Supplied data START

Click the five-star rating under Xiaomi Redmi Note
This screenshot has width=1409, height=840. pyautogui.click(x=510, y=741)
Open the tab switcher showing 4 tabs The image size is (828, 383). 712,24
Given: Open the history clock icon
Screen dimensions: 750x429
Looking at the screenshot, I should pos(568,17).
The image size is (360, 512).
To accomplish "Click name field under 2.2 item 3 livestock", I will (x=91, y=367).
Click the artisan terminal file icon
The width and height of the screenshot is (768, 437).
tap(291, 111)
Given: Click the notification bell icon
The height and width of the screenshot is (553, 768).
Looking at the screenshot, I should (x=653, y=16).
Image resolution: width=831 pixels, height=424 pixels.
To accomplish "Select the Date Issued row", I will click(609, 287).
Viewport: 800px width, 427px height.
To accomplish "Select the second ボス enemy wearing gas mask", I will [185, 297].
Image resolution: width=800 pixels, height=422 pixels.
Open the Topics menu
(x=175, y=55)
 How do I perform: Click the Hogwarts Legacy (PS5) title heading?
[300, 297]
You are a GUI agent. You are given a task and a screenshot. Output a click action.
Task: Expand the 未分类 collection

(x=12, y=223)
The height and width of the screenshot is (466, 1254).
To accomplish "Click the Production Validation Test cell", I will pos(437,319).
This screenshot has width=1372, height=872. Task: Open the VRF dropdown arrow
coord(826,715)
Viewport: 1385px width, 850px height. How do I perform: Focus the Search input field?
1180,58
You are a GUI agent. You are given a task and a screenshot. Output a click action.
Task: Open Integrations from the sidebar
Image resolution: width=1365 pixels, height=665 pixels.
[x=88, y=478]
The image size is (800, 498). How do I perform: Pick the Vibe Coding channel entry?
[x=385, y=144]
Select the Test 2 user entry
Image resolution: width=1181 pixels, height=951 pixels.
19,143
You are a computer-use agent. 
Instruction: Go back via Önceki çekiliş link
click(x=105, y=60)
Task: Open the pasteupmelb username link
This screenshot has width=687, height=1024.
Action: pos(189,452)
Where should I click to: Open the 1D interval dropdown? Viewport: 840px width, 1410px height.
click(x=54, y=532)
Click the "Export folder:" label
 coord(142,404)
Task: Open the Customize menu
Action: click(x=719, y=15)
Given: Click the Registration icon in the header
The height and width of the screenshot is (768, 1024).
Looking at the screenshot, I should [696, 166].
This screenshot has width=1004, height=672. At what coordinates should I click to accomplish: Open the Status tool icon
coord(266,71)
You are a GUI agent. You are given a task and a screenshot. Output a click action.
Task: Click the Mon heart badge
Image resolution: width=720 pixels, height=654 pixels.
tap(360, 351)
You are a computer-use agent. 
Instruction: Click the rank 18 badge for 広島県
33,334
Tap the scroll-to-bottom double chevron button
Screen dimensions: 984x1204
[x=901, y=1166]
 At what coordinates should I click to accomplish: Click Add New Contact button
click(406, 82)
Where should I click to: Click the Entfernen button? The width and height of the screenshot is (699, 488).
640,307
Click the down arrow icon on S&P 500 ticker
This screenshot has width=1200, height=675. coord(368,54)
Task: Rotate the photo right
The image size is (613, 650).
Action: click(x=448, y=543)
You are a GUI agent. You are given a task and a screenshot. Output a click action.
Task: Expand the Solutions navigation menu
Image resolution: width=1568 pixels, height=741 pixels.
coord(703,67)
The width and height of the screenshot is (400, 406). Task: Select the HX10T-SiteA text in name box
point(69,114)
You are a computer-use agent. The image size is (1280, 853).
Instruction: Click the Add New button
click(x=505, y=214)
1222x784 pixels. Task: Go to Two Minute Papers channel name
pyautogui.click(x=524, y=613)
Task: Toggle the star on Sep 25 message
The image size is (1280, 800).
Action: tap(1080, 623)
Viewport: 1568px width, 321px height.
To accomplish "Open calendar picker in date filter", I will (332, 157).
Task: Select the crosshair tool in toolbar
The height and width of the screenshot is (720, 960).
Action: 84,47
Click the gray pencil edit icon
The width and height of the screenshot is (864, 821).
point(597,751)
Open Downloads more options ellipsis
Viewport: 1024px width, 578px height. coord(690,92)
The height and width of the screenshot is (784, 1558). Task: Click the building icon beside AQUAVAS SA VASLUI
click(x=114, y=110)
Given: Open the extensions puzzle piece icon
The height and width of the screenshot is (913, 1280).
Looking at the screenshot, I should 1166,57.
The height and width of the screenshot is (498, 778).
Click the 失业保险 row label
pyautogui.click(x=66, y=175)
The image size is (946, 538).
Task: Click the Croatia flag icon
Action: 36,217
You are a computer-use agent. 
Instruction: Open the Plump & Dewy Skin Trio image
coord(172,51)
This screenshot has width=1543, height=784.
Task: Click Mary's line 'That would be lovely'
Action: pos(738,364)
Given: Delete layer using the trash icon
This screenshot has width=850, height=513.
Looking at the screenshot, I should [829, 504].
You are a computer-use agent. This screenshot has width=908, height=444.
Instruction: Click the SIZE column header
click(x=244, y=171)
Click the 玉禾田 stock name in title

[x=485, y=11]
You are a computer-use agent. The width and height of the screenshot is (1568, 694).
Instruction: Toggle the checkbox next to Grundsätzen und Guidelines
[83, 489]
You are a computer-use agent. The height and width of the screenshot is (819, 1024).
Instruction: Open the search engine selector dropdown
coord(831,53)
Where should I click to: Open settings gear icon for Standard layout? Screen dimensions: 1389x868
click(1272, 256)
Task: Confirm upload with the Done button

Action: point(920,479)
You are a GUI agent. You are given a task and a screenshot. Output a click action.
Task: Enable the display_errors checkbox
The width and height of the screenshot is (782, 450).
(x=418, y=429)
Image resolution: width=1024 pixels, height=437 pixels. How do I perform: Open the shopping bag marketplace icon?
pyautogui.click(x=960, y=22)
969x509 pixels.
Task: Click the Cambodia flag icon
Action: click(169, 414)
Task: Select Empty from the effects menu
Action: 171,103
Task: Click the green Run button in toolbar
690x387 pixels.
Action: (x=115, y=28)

Supplied data END

- The problem -
Search the entries for the word "computer", then copy every line in which it is found.

- Output below -
You are a computer-use agent. 
You are a computer-use agent. 
You are a computer-use agent. The image size is (1280, 853).
You are a computer-use agent. 
You are a computer-use agent. This screenshot has width=908, height=444.
You are a computer-use agent. The width and height of the screenshot is (1568, 694).
You are a computer-use agent. The height and width of the screenshot is (819, 1024).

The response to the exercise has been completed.